I've also had time to reflect on the true gratitude I feel for everyone who has helped me attain this accomplishment: my husband and son, who were on the receiving end of most of my incessant talking about all things marathon training, and who, in return, gave me nothing but support; all of those who donated to my cause (the donations keep coming in...only $78 to the $3000 mark!); fellow runners I know who were always ready with just the advice I needed at any given time; and all those who would just ask how things were going on a regular basis. I can never say enough to adequately express my appreciation.
Until today, I have done no running since the marathon. Not because I didn't want to. I felt like I pushed my semi-injured body far past what it was meant to do that day, and I knew rest was called for. I promised my husband I would take a month off. After limping around for about a week after the marathon, that seemed a reasonable amount of time to let myself completely heal and recover.
I've realized some things during this month off.
1) - Running is my anti-anxiety medication. I am naturally an (overly?) anxious person. No matter how many people tell me I'm good at something, my first reaction is that I'm not good enough. Nobody made me feel this way. My family has always been incredibly supportive and encouraging. It's just part of my psychological make-up, I think. For the past year, those feelings have been minimized. Running releases my stress, anxiety, and feelings of self-doubt.
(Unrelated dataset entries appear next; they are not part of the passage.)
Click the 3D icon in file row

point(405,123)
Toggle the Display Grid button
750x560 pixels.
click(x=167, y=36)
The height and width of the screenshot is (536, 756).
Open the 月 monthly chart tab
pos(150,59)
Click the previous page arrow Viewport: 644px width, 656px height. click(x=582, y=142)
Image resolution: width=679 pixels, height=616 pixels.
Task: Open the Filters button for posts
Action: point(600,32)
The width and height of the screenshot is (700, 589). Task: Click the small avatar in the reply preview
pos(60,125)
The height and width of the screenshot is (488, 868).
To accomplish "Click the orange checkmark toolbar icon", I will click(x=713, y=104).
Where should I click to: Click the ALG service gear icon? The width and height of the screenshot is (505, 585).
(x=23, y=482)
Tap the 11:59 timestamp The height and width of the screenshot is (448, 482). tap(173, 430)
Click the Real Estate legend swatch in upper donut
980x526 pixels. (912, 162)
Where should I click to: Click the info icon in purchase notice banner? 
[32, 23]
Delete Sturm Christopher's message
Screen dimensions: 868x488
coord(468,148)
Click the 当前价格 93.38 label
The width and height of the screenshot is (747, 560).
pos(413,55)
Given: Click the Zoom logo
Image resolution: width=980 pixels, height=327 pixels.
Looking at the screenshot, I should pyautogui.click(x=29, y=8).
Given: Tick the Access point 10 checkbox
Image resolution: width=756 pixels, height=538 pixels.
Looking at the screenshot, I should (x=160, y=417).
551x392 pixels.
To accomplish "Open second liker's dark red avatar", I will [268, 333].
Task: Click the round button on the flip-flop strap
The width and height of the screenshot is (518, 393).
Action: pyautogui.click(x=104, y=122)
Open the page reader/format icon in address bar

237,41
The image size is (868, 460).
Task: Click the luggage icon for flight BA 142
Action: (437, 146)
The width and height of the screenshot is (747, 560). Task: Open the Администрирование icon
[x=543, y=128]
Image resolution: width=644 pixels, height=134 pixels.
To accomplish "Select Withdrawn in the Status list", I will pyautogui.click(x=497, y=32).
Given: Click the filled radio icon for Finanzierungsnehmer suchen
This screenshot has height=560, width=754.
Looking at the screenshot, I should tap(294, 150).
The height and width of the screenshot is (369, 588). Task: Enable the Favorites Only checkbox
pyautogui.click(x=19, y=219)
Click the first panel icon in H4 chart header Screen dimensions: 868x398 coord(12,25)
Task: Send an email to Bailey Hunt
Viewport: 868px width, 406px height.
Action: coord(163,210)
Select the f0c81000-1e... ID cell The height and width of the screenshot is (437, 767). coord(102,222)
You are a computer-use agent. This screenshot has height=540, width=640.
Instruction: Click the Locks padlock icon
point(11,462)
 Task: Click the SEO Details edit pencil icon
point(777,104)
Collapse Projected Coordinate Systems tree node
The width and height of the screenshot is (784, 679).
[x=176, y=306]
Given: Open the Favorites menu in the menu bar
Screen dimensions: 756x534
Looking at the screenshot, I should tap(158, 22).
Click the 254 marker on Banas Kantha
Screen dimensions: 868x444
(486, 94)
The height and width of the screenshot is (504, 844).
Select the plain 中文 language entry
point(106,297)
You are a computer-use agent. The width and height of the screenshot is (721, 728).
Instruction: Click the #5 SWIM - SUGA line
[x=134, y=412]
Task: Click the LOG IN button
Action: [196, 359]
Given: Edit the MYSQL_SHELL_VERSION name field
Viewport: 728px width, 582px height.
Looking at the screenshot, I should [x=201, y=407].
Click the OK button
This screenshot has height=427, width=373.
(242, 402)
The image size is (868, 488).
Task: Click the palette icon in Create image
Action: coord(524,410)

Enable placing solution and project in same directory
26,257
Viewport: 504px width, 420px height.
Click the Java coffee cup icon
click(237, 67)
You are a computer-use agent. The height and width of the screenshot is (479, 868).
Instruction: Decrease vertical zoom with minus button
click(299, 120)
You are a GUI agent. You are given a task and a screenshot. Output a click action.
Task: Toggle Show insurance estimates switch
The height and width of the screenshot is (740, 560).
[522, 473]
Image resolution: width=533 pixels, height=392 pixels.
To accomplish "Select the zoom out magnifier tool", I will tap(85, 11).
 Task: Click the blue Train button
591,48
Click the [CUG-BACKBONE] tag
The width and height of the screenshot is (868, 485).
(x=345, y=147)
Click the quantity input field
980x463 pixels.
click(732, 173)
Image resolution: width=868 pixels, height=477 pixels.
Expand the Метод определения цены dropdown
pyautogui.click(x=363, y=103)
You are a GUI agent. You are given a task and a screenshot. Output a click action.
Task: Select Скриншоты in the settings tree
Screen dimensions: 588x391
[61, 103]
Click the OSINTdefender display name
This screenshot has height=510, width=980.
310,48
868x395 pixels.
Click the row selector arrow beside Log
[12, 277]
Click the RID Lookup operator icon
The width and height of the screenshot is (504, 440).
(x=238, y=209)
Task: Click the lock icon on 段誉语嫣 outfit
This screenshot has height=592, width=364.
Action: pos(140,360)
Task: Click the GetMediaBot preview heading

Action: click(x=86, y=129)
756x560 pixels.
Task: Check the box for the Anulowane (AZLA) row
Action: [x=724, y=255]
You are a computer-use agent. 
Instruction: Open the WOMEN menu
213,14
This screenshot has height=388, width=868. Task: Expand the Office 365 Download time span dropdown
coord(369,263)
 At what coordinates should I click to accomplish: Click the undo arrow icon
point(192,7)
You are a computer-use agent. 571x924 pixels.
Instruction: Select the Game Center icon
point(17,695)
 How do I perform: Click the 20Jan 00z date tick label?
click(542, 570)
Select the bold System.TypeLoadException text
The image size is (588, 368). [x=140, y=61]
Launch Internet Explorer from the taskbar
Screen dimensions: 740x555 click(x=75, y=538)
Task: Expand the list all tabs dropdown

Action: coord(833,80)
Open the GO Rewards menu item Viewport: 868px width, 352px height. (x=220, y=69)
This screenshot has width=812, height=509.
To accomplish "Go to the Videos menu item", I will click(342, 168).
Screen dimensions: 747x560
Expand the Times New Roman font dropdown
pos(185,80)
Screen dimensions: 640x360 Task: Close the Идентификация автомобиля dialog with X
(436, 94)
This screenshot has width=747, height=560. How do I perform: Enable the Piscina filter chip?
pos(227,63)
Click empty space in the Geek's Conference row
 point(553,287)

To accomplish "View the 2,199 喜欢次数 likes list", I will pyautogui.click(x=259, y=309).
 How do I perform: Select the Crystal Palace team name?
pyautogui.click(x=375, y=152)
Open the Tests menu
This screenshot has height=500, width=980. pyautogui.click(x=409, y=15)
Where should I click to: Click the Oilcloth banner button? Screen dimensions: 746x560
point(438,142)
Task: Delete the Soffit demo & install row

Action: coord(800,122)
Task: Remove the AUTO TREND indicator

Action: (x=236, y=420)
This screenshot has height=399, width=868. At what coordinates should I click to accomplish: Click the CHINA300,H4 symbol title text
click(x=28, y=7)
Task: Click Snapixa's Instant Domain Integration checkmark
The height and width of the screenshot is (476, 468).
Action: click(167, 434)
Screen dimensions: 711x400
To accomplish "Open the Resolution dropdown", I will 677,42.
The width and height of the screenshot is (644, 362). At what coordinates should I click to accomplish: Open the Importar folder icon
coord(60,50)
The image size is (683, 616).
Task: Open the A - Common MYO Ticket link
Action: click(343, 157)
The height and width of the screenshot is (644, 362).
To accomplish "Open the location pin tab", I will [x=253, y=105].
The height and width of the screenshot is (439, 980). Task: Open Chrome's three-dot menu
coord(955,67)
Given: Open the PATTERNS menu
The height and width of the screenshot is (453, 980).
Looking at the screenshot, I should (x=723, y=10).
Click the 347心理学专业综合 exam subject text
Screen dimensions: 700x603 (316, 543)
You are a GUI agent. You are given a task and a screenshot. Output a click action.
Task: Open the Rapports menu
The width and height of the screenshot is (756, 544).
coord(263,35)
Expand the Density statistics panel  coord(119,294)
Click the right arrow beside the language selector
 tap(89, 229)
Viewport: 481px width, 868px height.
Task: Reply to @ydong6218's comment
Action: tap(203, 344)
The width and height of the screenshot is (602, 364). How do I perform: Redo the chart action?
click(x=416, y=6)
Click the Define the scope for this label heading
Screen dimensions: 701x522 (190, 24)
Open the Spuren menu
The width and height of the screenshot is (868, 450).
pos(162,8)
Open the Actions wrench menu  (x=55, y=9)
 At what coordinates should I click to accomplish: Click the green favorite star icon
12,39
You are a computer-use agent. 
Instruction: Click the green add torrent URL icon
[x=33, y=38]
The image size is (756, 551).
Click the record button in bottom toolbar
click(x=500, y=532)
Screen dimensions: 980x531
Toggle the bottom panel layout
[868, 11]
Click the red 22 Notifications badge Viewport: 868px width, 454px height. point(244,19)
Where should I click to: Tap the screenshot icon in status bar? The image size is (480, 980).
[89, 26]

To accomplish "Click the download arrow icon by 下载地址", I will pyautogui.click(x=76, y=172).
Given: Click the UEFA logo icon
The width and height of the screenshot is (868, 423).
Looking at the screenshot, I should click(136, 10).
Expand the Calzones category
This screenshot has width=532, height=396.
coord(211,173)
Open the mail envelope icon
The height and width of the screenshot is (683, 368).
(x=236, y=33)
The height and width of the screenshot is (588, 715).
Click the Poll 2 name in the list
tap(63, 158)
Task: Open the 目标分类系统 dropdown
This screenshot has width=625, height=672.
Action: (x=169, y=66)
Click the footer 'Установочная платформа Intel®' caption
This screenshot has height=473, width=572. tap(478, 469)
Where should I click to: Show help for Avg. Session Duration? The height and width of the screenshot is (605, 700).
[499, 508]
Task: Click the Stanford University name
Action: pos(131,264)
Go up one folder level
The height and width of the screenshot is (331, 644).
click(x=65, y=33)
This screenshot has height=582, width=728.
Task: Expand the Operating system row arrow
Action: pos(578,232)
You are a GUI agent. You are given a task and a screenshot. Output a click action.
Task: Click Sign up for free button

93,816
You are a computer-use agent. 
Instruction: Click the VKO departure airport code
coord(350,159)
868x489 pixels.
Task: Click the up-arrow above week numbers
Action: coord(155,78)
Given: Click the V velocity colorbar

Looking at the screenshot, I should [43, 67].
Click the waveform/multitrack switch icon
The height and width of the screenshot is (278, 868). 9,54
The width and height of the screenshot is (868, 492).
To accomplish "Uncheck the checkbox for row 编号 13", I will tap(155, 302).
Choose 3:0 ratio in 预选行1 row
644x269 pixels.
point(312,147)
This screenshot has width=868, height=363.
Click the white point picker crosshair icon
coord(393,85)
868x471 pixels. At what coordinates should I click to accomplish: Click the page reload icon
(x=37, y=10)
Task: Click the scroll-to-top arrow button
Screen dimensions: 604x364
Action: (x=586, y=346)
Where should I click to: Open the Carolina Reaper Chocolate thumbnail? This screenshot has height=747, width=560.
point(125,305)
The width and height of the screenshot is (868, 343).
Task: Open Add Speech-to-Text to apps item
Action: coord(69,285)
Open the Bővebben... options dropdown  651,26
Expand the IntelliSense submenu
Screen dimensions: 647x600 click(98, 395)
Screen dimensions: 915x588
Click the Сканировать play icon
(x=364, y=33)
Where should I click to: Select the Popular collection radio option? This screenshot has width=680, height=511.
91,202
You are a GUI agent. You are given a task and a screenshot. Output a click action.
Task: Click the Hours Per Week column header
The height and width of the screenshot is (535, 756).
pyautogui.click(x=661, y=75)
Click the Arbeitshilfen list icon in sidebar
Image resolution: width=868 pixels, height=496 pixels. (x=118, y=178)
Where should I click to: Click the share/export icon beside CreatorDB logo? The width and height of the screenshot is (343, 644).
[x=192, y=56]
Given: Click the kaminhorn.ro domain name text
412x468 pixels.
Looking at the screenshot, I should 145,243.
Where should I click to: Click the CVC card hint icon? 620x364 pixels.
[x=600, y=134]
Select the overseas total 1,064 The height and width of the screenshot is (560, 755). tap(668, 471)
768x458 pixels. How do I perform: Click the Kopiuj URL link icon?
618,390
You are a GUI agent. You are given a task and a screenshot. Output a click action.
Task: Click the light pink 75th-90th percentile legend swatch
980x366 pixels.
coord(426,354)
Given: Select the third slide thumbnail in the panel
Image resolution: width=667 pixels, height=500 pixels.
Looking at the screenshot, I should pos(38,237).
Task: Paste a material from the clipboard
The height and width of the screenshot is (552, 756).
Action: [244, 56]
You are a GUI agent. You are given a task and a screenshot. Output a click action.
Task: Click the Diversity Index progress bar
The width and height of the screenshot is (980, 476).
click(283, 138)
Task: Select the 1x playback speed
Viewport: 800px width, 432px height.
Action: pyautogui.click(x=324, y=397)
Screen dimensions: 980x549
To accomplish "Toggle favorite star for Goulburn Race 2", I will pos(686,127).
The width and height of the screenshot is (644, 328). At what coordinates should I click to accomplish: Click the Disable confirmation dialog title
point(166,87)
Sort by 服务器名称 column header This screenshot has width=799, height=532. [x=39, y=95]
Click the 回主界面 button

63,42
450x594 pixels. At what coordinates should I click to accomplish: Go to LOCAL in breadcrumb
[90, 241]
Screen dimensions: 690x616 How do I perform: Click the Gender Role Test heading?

The only thing I have to watch for is comparing my running to other runners or those feelings of being "not good enough" start nudging their way into my mind.
2) - Running gives me the "alone" time that I need. I used to feel guilty when I would try to get time alone. Shouldn't I want to spend time with family, friends, coworkers, etc? I read something which compared introverts to extroverts and it said that extroverts recharge their batteries and gain the energy they need through other people. Introverts need quiet and time away from other people to recharge and renew their energy. Apparently, I'm an introvert. It's not that I dislike spending time with other people...I just prefer to balance that with some time by myself, and running gave me that. And, since I run before my family is even awake, there should be no guilt associated with that, especially since I feel that I'm a nicer person to be around because of it. It's been difficult not getting that "me" time during this past four weeks, especially with office Christmas parties, etc., that occur this time of year. Too many "social" situations and not enough quiet time to balance that.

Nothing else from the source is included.